Jaka jest różnica między jeżdżeniem po śniegu, a jeżdżeniem po błocie pośniegowym.
-Raczej niewielka. I tak i tak jest niebezpiecznie.
Skąd na ulicach polskich miast tyle rozchlapanego błota pośniegowego, skoro termometry wskazują poniżej zera?
- To skutek posypywania dróg solą, która obniża temperaturę zamarzania wody.
Czy sól jest obojętna dla jezdni, chodników, opon, karoserii samochodów i naszych butów?
- Wprost przeciwnie.
Czy sól jest obojętna dla środowiska?
- Nie tylko nie jest obojętna, jest po prostu zabójcza. Wraz z wodą spływa do rzek i je zasala, a wcześniej zakwasza glebę i niszczy drzewa oraz trawniki. Po ubiegłej zimie tylko w Poznaniu z tego powodu uschło ponad tysiąc drzew.
Czy wszystkie kraje podobnie jak Polska stosują „solne” odśnieżanie, bo nie ma innego wyjścia?
- Nie. Nasi południowi sąsiedzi, Czesi i Słowacy unikają posypywania dróg solą. Nawet Skandynawowie, którzy mają o wiele cięższe zimy, zamiast uruchamiać solarki, zgarniają większą cześć śniegu, a ten który zostaje posypują żwirem lub piachem. Z tego powodu ich jezdnie wcale nie są bardziej niebezpieczne dla kierowców.
Dlaczego w Polsce używa się do odśnieżania soli, która nie dość, że nie rozwiązuje w stu procentach problemu, to stwarza długą listę nowych?
- Na usta ciśnie się jedna odpowiedź: z głupoty.
Czy jednak aby tylko o zwykłą ludzką głupotę tutaj chodzi? Chyba nie tylko. A jak nie wiadomo o co chodzi, to pewnie chodzi o pieniądze. Łatwo mi sobie wyobrazić, że sól drogowa jest po prostu tańsza od żwiru. Tak samo jak łatwo do mnie przemawia argument, że nie po to mamy w Polsce całe tabory solarek, żeby inwestować w inne pojazdy do odśnieżania. Podobnych powodów jest pewnie więcej. Tylko czy solenie naprawdę wychodzi taniej? Przecież trzeba doliczyć koszty na pokrycie szkód, jakie ten proceder ze sobą niesie. Te koszty ponosi już jednak całe społeczeństwo, a nie firmy, które podpisały kontrakty na odśnieżanie.
A kwoty o jakich mowa z pewnością nie są małe.
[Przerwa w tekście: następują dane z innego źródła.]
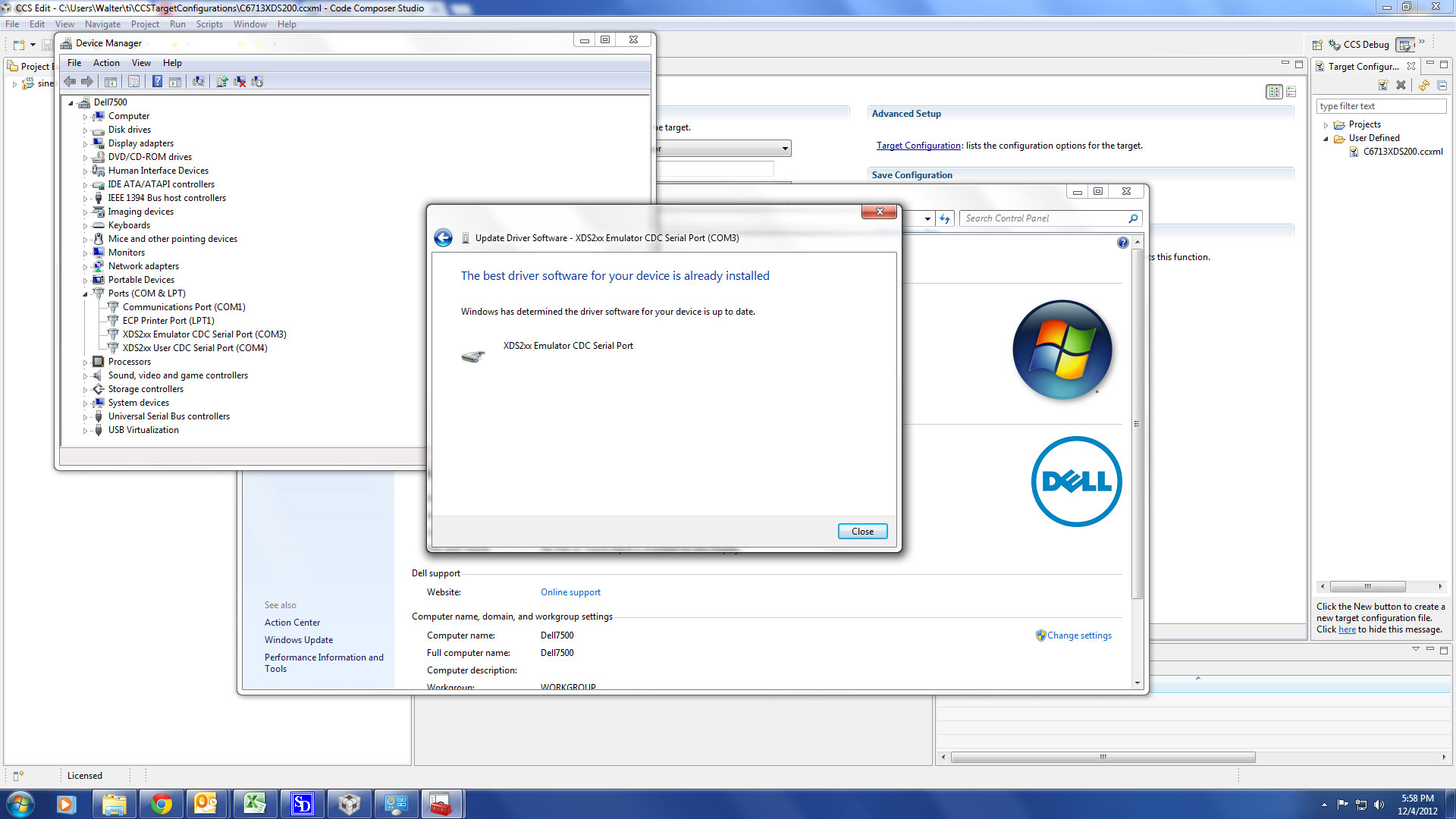Viewport: 1456px width, 819px height.
Task: Click the update driver icon in Device Manager toolbar
Action: point(221,81)
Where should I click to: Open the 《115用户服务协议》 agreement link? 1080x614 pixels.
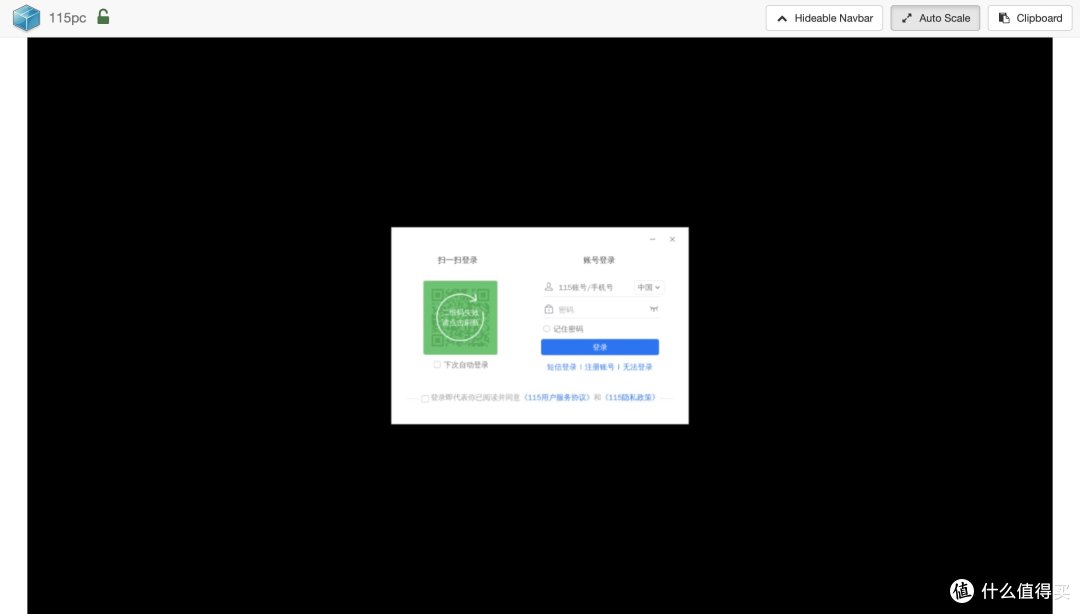(x=558, y=398)
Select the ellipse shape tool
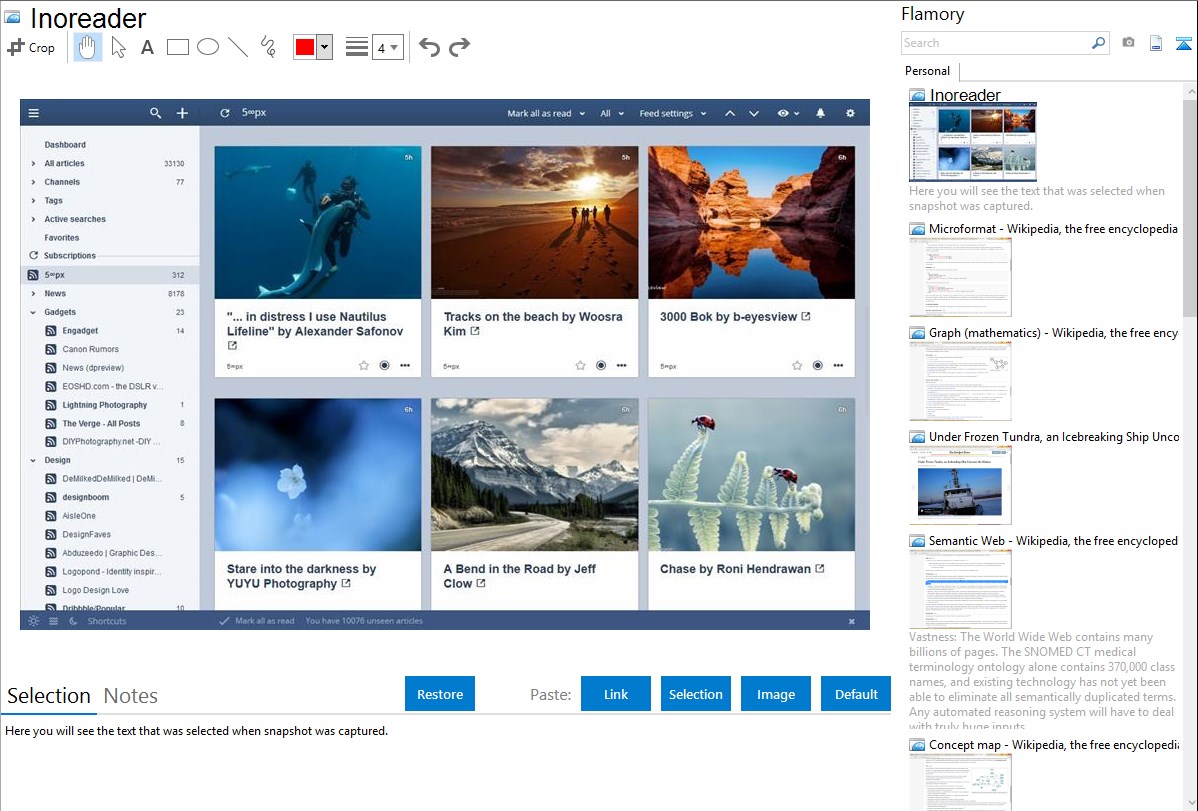This screenshot has height=811, width=1198. pyautogui.click(x=208, y=47)
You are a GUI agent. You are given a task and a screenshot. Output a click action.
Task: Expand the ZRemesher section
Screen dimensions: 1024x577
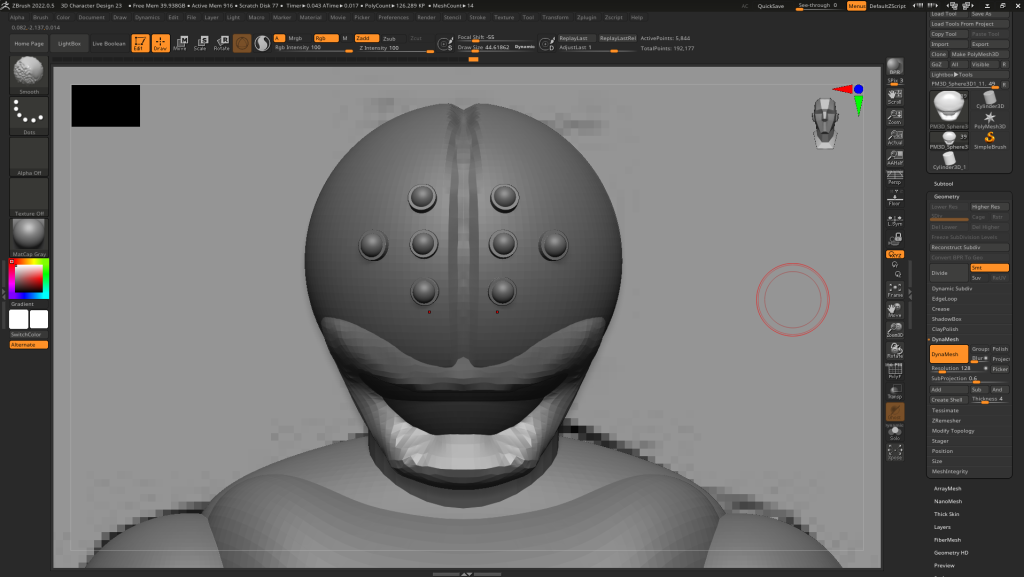coord(945,420)
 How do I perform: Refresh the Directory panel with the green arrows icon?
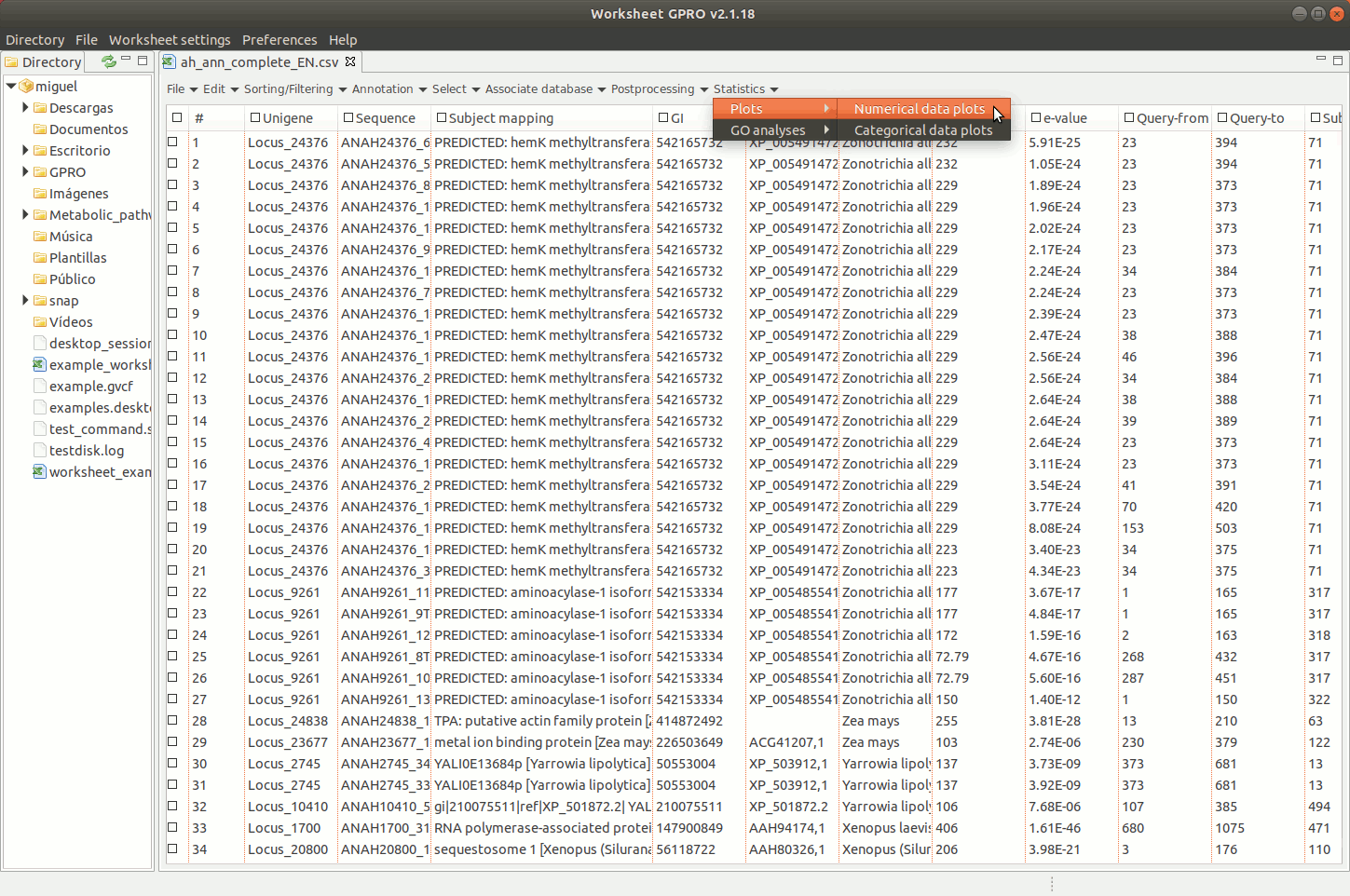pos(109,61)
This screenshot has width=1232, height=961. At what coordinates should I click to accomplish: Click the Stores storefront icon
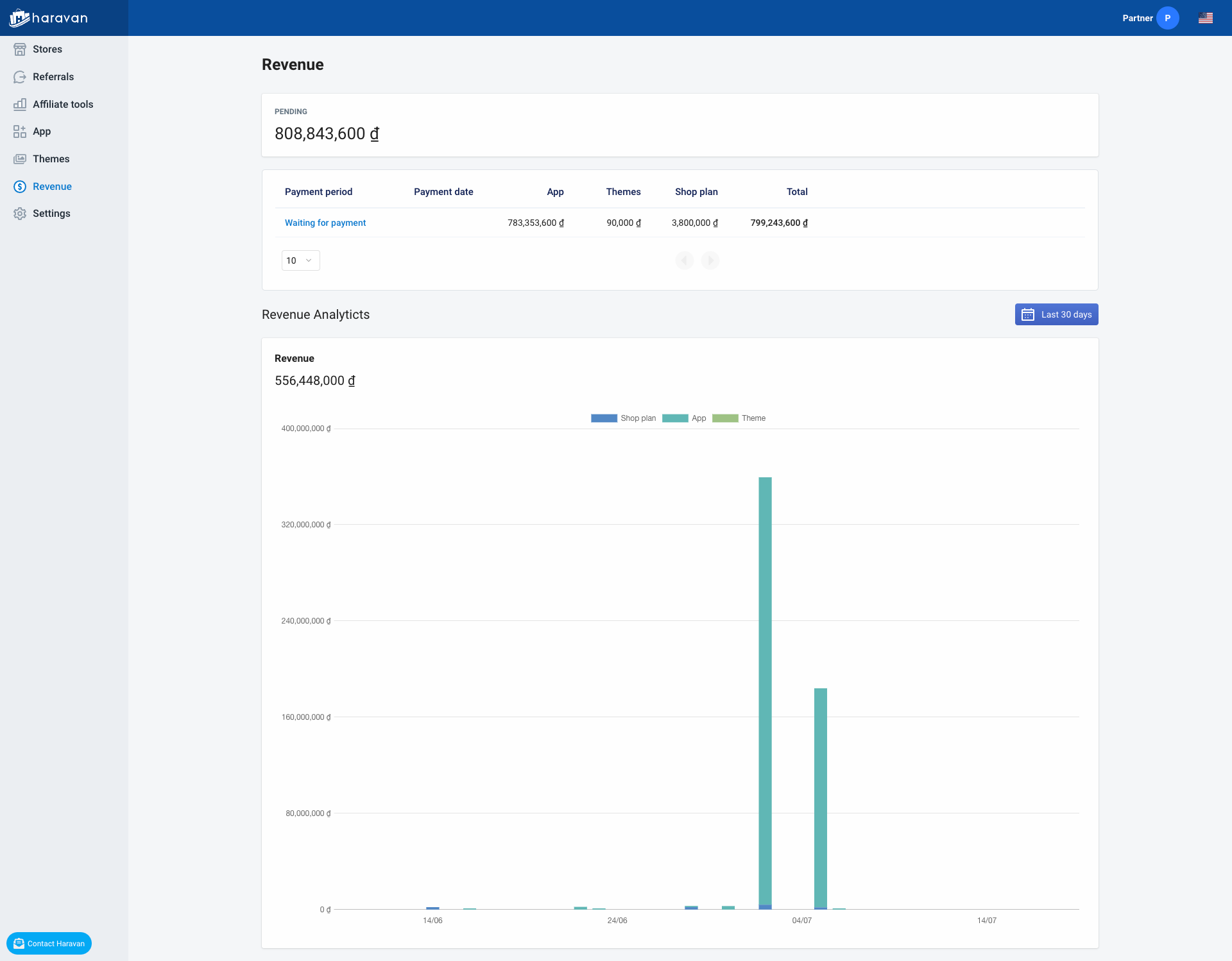[x=20, y=49]
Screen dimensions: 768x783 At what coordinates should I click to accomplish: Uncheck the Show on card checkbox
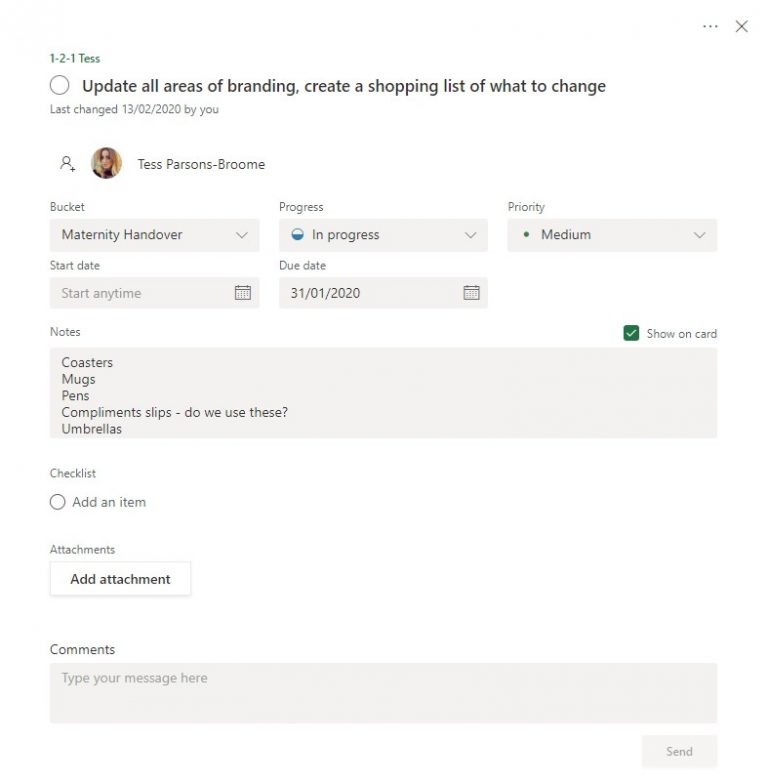click(631, 333)
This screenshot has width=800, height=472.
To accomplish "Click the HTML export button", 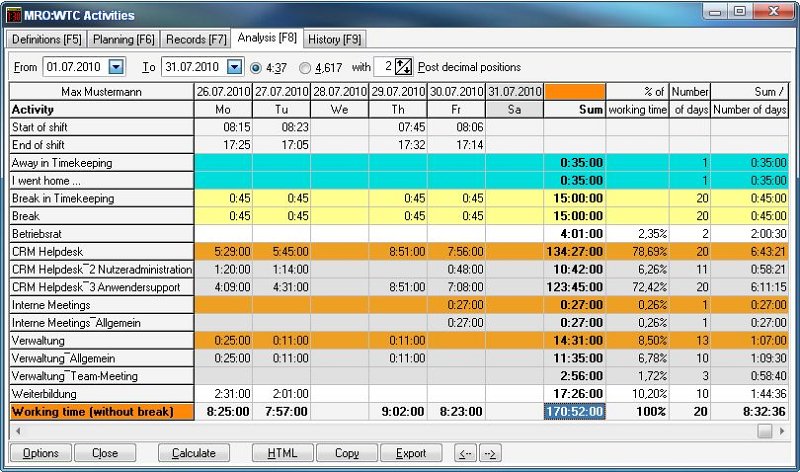I will 282,453.
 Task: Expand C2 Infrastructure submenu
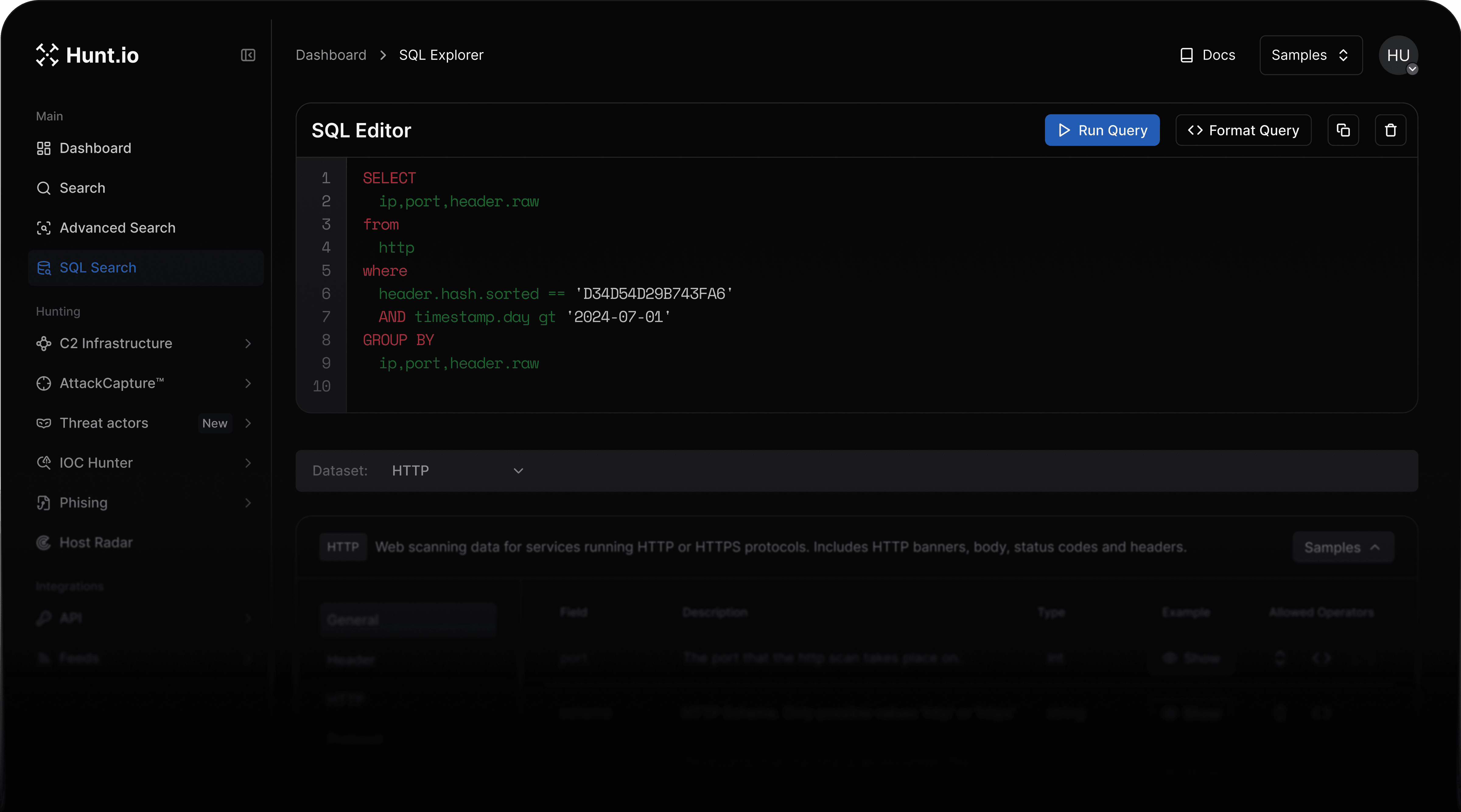tap(248, 344)
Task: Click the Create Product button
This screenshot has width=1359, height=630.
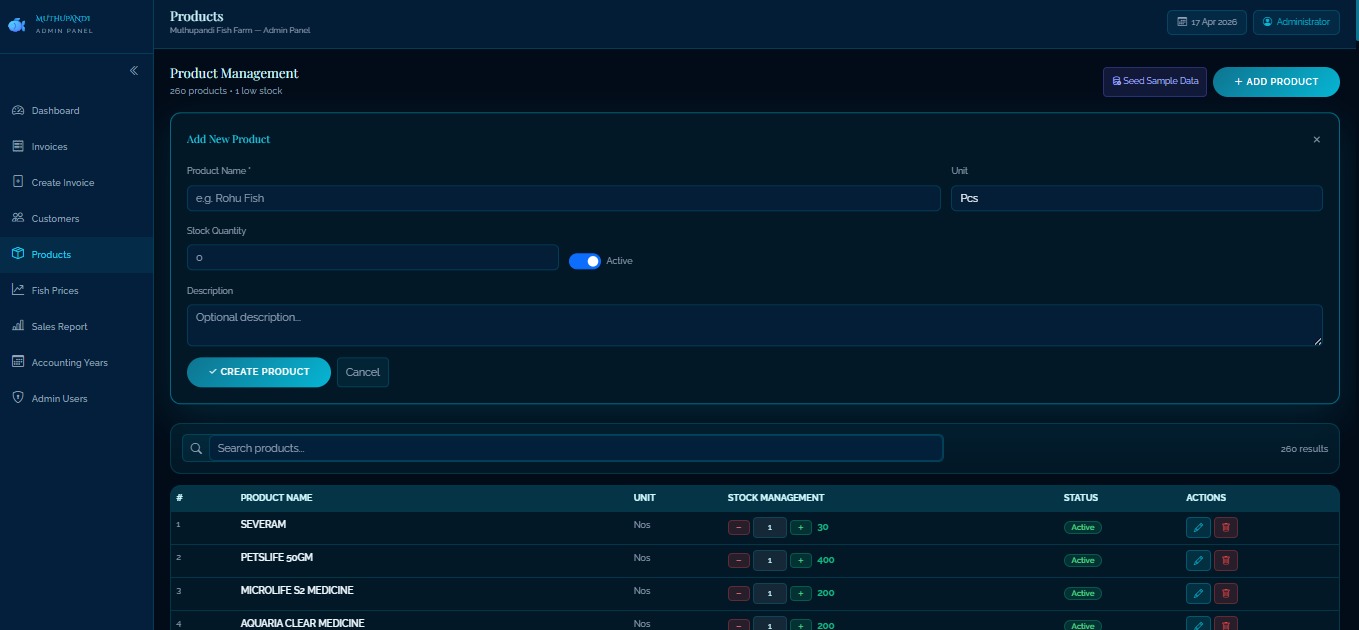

Przecież za fatalny stan polskich dróg w znacznym stopniu odpowiada własnie solenie. Dziury w asfalcie to wynik nie tyle mrozu co tak zwanych „przejść przez zero” - chodzi o to, jak często woda na drodze (wypełniająca wszystkie szczeliny w asfalcie) zmienia się w lód i na odwrót. Tymczasem sól drogowa, topiąc śnieg przy temperaturach ujemnych, znacząco zwiększa liczbę „przejść przez zero”. Właśnie tak dziurawią się polskie drogi. Społeczne koszty degradacji środowiska naturalnego wskutek posypywania solą trudno wyliczyć, z pewnością jednak także są niemałe.
Jak widać używanie soli drogowej do odśnieżania przysparza nam wielu problemów i dodatkowych kosztów, a właściwie nic nie daje w zamian. Jeżdżenie w zimie po zasolonych „czarnych” drogach wcale nie jest takie bezpieczne, jak się może wydawać. Woda z roztopionego śniegu, przy gwałtownym spadku temperatury, szybko potrafi zamienić się w lód - nawet ta osolona. Ponadto, kierowcy widząc „czarną” szosę przestają mieć się na baczności.
Dlaczego od lat - jako społeczeństwo - nie jesteśmy w stanie zrozumieć tych kilku prostych zależności? Szczerze mówiąc - nie mam pojęcia.